The hyperbolic trend observed for the world population growth after 10,000 BCE does appear to be primarily a product of the growth of quite a real system, a system that seems to have originated in West Asia around that time in direct connection with the Neolithic Revolution. With Andre Gunder Frank (1990, 1993; Frank and Gills 1994), we denote this system as 'the World System' (see also, e.g., Modelski 2000, 2003; Devezas and Modelski 2003).

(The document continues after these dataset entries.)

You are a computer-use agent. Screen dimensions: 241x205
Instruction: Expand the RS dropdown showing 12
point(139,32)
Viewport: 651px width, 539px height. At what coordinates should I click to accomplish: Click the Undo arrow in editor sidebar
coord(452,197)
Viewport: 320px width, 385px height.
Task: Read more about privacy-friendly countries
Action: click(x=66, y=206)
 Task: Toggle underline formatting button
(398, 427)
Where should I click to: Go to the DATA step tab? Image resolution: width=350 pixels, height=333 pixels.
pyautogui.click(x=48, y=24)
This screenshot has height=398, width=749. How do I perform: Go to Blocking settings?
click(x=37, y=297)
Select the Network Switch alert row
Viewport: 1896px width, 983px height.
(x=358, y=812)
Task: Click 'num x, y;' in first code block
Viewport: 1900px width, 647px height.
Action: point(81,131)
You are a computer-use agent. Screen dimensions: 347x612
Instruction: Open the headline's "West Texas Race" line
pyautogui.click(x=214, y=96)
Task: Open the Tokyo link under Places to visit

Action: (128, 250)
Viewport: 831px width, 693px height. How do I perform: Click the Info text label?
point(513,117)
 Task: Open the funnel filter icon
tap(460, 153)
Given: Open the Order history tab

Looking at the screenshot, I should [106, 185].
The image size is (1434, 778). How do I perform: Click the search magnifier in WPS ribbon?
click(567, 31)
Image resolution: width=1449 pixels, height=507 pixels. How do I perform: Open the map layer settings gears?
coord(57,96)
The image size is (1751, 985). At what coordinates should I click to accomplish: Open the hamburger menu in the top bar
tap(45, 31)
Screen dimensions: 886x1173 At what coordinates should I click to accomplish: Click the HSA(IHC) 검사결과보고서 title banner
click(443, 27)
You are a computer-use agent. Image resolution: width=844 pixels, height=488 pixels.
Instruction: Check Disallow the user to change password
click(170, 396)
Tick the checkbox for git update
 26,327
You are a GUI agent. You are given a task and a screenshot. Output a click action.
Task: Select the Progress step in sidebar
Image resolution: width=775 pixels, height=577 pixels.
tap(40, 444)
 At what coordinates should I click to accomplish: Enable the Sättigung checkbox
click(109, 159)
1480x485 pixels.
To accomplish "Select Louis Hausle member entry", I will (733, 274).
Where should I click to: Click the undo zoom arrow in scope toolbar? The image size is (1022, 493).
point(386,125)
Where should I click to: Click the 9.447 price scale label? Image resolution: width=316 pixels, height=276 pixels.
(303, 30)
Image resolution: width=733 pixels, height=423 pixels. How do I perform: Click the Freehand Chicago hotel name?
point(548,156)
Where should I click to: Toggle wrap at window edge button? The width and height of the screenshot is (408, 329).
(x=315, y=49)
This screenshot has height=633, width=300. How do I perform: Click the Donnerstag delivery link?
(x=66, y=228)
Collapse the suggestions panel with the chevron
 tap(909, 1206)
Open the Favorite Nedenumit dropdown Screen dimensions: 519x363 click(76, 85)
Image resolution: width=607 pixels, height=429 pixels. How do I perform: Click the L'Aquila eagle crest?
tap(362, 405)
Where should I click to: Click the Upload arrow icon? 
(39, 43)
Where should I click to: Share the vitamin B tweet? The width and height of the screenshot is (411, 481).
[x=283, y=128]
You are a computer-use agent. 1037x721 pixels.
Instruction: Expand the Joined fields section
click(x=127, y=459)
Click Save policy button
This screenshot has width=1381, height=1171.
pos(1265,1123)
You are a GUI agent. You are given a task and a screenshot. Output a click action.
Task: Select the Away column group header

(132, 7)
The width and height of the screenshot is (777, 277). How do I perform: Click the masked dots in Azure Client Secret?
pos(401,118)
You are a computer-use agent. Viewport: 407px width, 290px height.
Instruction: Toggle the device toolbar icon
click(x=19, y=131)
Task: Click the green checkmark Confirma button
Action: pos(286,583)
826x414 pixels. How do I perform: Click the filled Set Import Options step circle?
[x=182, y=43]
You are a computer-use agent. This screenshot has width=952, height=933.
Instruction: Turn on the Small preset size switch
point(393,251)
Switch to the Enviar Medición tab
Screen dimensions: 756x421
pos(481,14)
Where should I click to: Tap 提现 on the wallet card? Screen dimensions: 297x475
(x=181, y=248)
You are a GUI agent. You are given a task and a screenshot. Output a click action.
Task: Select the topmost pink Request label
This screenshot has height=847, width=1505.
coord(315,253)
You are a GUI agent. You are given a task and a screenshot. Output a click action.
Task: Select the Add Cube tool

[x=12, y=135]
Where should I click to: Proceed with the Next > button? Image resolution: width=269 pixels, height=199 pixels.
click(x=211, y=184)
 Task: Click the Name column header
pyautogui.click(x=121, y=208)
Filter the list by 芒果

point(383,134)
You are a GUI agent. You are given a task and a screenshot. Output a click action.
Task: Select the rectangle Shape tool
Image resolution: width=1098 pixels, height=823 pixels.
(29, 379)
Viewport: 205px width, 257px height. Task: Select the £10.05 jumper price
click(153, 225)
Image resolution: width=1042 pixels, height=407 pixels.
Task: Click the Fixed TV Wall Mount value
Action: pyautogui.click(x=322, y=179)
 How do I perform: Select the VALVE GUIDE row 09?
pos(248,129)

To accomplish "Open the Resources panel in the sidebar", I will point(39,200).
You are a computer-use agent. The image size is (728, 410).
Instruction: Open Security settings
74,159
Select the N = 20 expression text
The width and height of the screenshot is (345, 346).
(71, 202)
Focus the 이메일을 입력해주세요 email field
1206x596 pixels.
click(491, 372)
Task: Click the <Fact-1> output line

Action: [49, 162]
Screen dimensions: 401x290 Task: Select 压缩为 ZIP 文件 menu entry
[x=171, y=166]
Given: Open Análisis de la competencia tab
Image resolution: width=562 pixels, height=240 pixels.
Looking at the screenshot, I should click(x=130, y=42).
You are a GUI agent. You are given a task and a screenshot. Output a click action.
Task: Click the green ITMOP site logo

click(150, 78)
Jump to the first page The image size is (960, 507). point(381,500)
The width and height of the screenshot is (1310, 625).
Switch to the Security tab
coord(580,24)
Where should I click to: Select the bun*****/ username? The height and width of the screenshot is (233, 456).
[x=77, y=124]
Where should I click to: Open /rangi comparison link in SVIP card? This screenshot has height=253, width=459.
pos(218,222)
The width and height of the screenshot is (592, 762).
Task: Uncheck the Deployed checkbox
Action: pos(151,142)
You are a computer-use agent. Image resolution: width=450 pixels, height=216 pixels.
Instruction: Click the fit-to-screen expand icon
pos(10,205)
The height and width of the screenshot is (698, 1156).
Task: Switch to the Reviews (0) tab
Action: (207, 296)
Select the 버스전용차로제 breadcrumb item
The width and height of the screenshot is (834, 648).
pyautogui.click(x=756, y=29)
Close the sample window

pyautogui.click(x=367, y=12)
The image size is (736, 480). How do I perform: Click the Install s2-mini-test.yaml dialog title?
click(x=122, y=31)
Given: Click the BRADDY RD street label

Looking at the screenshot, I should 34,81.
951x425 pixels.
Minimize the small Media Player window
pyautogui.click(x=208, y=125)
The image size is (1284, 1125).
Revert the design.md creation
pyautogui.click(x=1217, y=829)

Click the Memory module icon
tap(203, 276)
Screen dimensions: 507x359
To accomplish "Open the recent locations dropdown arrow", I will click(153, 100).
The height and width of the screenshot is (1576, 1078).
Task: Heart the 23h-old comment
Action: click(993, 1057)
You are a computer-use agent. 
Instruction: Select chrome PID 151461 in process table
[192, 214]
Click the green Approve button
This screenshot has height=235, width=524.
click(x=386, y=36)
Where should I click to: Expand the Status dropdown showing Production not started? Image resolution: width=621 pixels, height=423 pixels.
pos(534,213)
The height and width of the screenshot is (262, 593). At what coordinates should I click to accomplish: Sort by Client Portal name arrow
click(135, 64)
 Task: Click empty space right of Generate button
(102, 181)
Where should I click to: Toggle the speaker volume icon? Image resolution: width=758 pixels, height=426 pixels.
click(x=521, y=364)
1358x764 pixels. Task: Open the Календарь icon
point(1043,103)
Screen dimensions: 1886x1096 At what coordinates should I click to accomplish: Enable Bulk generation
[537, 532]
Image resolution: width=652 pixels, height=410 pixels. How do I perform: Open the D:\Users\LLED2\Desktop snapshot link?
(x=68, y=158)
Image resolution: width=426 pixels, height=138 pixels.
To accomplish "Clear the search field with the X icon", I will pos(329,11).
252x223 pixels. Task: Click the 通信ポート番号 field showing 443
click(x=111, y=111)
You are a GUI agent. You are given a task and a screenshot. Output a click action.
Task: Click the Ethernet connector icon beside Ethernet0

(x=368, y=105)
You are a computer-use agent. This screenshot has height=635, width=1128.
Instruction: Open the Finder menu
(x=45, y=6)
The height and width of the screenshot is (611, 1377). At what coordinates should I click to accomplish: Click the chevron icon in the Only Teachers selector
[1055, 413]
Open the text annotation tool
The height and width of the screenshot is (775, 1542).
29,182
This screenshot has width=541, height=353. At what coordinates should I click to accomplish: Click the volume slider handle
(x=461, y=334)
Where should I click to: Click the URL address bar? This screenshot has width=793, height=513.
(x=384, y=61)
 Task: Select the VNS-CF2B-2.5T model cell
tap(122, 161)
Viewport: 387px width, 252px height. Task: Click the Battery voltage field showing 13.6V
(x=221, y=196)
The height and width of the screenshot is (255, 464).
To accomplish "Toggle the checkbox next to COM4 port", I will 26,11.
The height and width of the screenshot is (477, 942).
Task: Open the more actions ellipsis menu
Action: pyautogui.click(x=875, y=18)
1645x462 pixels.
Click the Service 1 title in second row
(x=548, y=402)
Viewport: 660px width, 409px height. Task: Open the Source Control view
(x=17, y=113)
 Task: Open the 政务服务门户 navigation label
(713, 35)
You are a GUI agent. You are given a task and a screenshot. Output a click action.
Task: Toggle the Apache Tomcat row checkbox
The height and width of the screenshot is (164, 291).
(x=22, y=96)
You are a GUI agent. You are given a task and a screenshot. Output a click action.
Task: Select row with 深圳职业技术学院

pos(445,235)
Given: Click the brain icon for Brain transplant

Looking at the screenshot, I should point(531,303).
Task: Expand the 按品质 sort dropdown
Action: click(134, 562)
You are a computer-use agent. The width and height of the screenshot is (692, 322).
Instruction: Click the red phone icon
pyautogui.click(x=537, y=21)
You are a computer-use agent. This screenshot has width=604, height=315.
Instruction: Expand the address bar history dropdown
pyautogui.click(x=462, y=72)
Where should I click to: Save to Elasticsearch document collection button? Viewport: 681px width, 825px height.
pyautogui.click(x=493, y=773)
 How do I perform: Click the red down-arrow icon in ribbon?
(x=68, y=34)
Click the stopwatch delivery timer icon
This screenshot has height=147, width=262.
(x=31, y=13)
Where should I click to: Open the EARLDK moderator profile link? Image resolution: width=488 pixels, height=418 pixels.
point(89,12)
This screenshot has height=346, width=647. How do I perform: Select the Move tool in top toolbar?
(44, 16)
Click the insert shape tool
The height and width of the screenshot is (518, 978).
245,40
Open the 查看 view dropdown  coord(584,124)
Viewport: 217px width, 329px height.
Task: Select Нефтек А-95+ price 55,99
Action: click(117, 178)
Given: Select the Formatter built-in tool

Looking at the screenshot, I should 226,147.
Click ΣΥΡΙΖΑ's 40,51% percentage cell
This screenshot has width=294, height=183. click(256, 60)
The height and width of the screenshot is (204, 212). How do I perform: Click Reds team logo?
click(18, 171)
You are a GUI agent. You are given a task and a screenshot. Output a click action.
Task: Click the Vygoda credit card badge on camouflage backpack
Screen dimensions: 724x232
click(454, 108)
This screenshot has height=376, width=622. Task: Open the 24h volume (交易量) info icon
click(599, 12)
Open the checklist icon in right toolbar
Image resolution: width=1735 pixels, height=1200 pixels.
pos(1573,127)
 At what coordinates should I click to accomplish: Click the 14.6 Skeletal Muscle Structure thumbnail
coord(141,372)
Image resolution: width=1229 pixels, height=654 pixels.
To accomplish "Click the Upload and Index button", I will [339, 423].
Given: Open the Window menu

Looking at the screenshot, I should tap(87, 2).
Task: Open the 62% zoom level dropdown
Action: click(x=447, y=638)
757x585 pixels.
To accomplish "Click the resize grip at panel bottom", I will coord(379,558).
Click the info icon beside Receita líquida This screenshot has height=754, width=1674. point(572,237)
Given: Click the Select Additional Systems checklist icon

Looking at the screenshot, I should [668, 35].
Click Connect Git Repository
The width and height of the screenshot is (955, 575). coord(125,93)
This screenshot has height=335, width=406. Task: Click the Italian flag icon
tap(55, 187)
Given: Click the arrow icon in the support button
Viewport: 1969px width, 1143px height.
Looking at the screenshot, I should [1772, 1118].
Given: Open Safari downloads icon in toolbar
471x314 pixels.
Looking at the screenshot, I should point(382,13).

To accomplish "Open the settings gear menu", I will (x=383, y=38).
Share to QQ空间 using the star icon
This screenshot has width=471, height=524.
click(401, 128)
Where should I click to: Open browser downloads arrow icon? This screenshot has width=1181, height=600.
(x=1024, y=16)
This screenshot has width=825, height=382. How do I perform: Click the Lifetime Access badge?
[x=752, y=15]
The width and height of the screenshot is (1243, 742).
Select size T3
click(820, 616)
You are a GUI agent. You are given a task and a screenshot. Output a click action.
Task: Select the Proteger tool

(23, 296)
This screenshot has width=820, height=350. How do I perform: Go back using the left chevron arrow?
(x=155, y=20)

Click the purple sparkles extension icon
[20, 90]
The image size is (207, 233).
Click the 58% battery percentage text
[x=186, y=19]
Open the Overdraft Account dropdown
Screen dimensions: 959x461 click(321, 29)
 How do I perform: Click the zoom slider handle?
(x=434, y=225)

As has been just mentioned, the presence of the hyperbolic trend itself indicates that the major part of the entity in question had some systemic unity, and the evidence for this unity is readily available. Indeed, we have evidence for the systematic spread of major innovations (domesticated cereals, cattle, sheep, goats, horses, plow, wheel, copper, bronze, and later iron technology, and so on) throughout the whole North African - Eurasian Oikumene for a few millennia BCE (see, e.g., Chubarov 1991, or Diamond 1999 for a synthesis of such evidence).

Below we will consider some of this evidence in more detail.

One of the earliest examples of diffusion through the information network of the World System is the spread of domesticated plants and animals from their initial location of domestication. Several such locations are currently known (see Table 1), the most ancient one with the greatest number of domestications being the Near East. The so-called Near Eastern founder crop package includes emmer wheat, einkorn wheat, barley, pea, lentil, chickpea, bitter vetch, and one technical plant, namely linen9 (Zohary and Hopf 2000: 241-242). These primary domesticates spread wide from the Near East across the Central and Southern Asia about 8,000 BP (Zohary and Hopf 2000) and reached the major part of Europe about 7,000 BP (Brown et al. 2009: 108).

Table 1

Approximate domestication dates for the basic cultivars (crops and starches)

Species Domestication time, BP

Southwest Asia

Emmer wheat, einkorn wheat, barley 11,500-10,000

Rye 10,00010

China

Millet 11,000 (Yang et al. 2012) - 8,000

Rice 9,000 (Molina et al. 2011; Liu et al. 2007) -8,000

Soya beans 9,000 - 8,600

Buckwheat 8,000 (Ohnishi 1998; Amézqueta 2013) -5,500 (Li et al. 2009)

Mexico

Corn 9,000 - 7,000

South America

Sweet potato 10,000 - 8,000 (Roullier et al. 2013)

Manioc 8,000

Potato 7,000

New Guinea

Yam, banana, taro 7,000 (Denham et al. 2003; Perrier et al. 2011)

Africa

Sorghum 4,000

Source: Price and Bar-Yosef 2011: 170-171 unless stated otherwise in the footnotes.

Let us consider the spread of some of the cultivars mentioned in Table 1 in more detail. The geographic diffusion of the emmer wheat was tightly related to human migration. The Balkan and Asiatic groups of wheat come from south-western Anatolia, whereas the European group originates from Levant (Badaeva et al. 2015: 13-14). Cytogenetic analysis reveals four main ways of wheat diffusion throughout the Afroeurasian world-system:

- the 'Balkan way' goes from south-eastern Anatolia to the Balkans, and further on to the Eastern Europe, the Volga region, and the Urals;

- the 'Asian way' also starts in south-eastern Anatolia and goes through Transcaucasia and the Volga region into Europe; another 'branch' of this way passes Iran on to South Asia and India;

- the 'European way' starts in Southern Levant and goes through the Iberian Peninsula to Europe; archeological evidence supports the existence of two waves of agricultural diffusion into Europe, the first passing Turkey, the Balkans, and Central Europe up the river systems into Western Europe, and the second going through the seas into Southern Europe;

- the fourth way starts in Iran and Iraq to pass Oman, and therefrom to get to Ethiopia and India (Badaeva et al. 2015: 13-17).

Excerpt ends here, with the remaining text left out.